I’ve also tried CUDA_LAUNCH_BLOCKING=1 and didn’t make any change to the TrackBack information.

Additionally, when I run everything on cpu, this wired error disappeared!!! It only happens while using .cuda()

This error doesn’t occur when I run the same agent in another enironment or a different agent with the same environment.

This really confused me and really appreciate if somebody can help me out.

Check the stacktrace as it should point to an invalid indexing operation. Once you’ve found which operation raises the error, make sure the values of the index tensor are in a valid range.

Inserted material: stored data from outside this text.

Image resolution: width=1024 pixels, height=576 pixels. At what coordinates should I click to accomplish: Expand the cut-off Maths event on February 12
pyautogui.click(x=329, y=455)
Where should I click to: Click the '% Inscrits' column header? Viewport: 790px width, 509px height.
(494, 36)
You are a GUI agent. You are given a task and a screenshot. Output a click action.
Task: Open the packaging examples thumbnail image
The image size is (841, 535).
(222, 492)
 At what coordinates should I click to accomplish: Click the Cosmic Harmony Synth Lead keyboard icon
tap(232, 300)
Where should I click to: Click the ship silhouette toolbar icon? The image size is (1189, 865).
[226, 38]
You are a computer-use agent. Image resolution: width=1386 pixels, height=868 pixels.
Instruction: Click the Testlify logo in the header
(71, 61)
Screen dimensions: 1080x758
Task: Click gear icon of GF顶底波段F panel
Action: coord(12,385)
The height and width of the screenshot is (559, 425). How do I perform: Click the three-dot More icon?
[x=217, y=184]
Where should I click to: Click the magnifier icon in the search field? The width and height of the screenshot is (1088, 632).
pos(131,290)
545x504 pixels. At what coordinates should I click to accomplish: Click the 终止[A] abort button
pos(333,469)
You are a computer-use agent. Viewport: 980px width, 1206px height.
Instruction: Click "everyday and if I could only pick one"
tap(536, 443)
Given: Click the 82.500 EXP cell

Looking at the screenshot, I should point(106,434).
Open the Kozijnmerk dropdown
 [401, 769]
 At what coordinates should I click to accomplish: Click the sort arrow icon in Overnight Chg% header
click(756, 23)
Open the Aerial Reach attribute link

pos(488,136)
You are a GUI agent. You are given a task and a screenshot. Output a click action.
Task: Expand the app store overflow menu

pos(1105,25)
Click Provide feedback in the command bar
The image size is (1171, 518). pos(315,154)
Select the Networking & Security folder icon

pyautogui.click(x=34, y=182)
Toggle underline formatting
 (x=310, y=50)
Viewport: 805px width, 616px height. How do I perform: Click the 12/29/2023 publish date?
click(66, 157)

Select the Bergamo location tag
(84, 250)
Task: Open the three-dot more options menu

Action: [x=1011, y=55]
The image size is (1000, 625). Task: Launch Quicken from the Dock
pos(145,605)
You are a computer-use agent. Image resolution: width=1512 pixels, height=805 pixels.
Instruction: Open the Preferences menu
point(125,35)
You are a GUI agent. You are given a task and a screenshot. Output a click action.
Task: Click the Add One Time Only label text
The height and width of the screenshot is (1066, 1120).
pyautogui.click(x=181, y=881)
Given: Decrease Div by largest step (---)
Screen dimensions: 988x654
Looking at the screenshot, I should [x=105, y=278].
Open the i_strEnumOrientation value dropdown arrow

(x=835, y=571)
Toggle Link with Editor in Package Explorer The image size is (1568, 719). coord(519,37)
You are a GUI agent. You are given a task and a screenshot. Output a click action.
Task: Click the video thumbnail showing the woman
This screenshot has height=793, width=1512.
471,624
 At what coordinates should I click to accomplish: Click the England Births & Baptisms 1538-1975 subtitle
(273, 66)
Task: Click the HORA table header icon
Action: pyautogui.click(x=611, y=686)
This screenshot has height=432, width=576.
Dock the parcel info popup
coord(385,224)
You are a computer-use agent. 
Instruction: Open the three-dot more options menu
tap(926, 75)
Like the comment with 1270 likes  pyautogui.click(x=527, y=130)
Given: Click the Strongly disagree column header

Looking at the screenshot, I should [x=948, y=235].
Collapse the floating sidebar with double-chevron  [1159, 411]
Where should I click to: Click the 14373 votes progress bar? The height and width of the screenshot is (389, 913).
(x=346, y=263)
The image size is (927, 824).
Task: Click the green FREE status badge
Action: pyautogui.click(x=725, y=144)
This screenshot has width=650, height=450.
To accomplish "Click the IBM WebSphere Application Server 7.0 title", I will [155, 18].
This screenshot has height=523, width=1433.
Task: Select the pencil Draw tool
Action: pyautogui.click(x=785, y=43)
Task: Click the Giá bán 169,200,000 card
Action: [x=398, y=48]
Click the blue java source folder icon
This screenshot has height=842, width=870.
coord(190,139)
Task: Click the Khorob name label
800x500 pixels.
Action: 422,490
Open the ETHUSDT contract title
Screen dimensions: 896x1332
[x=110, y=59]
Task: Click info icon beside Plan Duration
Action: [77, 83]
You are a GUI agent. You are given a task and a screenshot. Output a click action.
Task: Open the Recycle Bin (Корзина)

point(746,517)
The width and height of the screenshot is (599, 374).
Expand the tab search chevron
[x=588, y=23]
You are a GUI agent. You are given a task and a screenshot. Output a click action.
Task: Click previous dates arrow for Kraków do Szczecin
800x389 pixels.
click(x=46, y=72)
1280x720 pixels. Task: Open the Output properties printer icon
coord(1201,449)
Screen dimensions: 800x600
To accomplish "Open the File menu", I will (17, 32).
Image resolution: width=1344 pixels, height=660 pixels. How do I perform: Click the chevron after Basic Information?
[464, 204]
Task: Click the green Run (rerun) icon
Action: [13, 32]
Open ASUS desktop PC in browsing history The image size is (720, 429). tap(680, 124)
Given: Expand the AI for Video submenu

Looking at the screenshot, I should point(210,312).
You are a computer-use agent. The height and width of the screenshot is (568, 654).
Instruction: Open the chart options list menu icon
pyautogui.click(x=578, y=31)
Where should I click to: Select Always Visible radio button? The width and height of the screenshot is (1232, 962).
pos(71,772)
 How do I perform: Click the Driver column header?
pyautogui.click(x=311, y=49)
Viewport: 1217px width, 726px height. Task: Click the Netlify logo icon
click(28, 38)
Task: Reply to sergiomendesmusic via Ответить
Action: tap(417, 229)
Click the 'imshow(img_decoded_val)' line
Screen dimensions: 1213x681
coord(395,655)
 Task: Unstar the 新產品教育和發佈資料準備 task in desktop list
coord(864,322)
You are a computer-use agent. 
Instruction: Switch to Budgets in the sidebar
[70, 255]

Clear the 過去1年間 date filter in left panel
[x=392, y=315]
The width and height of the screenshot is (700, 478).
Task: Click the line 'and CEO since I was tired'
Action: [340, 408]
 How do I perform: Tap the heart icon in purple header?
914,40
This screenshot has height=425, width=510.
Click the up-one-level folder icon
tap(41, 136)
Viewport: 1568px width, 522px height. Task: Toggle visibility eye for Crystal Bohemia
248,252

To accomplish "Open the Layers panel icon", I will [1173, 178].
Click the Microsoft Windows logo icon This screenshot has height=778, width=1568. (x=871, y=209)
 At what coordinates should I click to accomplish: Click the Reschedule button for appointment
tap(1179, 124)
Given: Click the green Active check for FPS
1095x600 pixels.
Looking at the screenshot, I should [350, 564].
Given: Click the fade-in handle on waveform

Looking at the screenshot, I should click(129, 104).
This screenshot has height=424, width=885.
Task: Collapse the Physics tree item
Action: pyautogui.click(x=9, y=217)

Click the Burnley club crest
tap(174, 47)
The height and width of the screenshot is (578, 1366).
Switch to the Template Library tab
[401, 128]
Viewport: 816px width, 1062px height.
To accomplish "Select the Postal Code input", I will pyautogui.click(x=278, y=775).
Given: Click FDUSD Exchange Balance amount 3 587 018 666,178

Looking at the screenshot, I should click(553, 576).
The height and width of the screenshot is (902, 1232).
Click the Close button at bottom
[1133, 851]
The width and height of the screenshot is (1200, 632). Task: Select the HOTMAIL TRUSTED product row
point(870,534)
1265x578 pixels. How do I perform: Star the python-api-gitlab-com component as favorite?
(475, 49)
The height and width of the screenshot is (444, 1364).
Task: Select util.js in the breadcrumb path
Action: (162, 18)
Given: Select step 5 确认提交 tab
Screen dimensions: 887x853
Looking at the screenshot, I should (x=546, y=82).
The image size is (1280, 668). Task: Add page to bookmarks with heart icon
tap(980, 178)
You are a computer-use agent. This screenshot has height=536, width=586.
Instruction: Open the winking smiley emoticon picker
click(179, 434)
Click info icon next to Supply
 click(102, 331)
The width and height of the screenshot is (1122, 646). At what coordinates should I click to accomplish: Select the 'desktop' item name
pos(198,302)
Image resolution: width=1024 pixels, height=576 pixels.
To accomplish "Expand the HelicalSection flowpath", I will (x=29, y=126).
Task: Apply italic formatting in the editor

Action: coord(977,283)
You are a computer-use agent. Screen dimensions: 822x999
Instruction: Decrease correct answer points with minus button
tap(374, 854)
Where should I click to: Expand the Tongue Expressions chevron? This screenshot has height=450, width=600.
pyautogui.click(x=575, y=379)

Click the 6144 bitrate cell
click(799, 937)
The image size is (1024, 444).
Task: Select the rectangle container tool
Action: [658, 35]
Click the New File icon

I printed the batch which raised the error in gather() operation, and found a -1 in actions which should be in range [0,3]。But I’m still wondering that :

  1. why the stacktrace didn’t point to the line that operates gather() but pointed to one line before that?
  2. And another question is why this error wasn’t raised when running on cpu?
  1. Did you export CUDA_LAUNCH_BLOCKING=1 in your current terminal or did you try to set it via Python in your REPL/notebook? The latter approach is prone to error as it won’t have an effect once the CUDA context is created, so I would recommend to use the first approach.

  2. It’s unclear, so try to narrow down where the -1 is coming from and then check what the difference between the CPU vs. GPU execution might be.

I think I did set CUDA_LAUNCH_BLOCKING=1 in my current terminal but it made no difference to the stacktrace information.
I used following command in Window10

set CUDA_LAUNCH_BLOCKING=1
python my_code.py

Did I do it right?